A new audit by Office of the State Auditor found that the revenue department was not complying with executive orders or meeting standards that have been prescribed for state agencies that hold personal information, Bump said.
“We found that in several significant respects, DOR was falling short of its ability to protect data, to do the long-term planning to test security procedures,” Bump said, describing the report’s contents. “And in fact, they were lacking in procedures. They had policies, but they had no means, no plans for how they were going to implement any of these policies.”
Bump told “On The Record” hosts Janet Wu and Ed Harding that the Department of Revenue has acknowledged its failures, but hasn’t been “operating with an eye for security.”
“The whole infrastructure for data security was missing at the Department of Revenue,” she said.
At the Department of Revenue, the agency wasn’t taking steps to prevent hacks; it did not have procedures to respond to hacking; and there was no appropriate committee that included the department’s IT and business units to determine what planning and investment was needed to secure the data that it now has, Bump said.
Because of the lack of planning, “there has been the risk of a hack, and then, an inability on the part of the Department of Revenue to quickly identify the hack, and remedy the situation,” Bump said.
The Office of the State Auditor has an information technology unit that can audit state agencies to ensure they have proper security plans, she said.
A spokesman for the state’s Executive Office for Administration and Finance said in a statement Sunday that the Department of Revenue is committed to ensuring information security, and has already taken steps to address findings in the audit.
That includes developing new policies and procedures, and forming work groups to evaluate risks and compliance, the statement said.
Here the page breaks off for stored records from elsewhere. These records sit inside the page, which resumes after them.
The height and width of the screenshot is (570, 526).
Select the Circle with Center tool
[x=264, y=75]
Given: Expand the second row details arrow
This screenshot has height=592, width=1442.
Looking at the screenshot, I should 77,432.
“The audit found procedural and documentation shortcomings only and did not find any instances of personal data being exposed or used inappropriately,” the statement said.
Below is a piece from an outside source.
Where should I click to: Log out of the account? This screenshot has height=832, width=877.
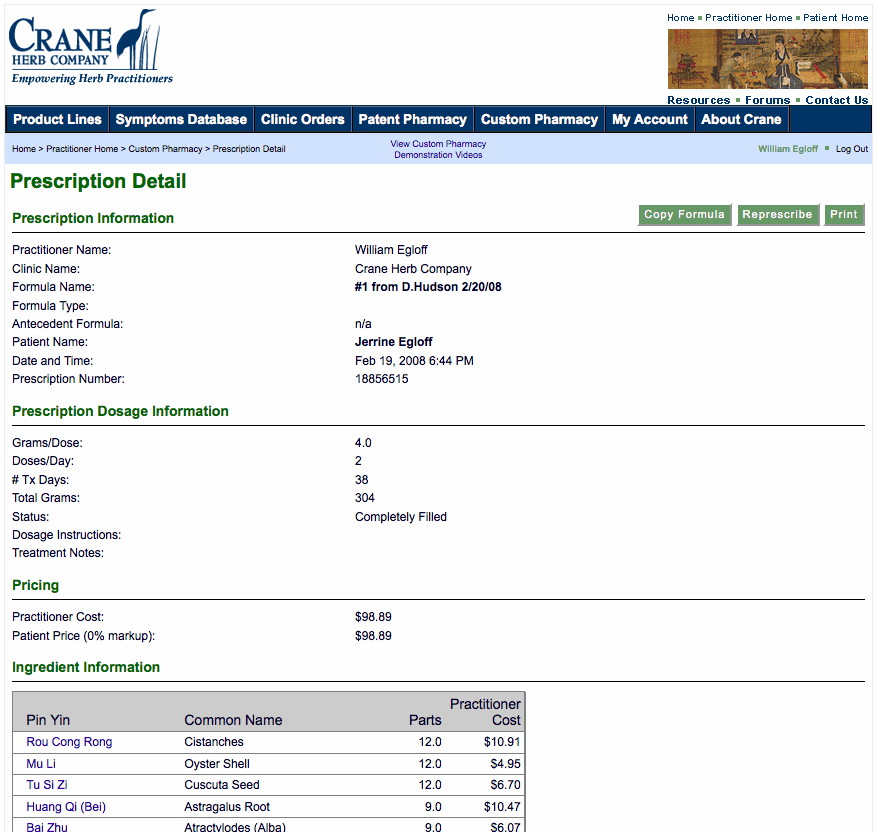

A spokesman for Bump’s office said a statement would be issued at 10 a.m. Monday regarding the report.
Bump’s report comes more than a year after the Department of Revenue wrongly released the tax information for roughly 6,100 people. That private data, which included Social Security numbers of people who owed child support, were sent to the wrong addresses.
A Department of Revenue spokeswoman told the Globe in April 2018 that the incorrect mailings were due to a “coding error” by Accenture, the company that designed and developed the state’s child-support system.
The state tax agency has been also criticized for a separate data breach of the records for thousands of business taxpayers.
That business data included federal employer identification numbers, tax payments, and other data. It did not have information on individual employees, such as Social Security numbers.
Early last year, the agency reported it also failed to deliver timely child support payments to about 1,500 parents.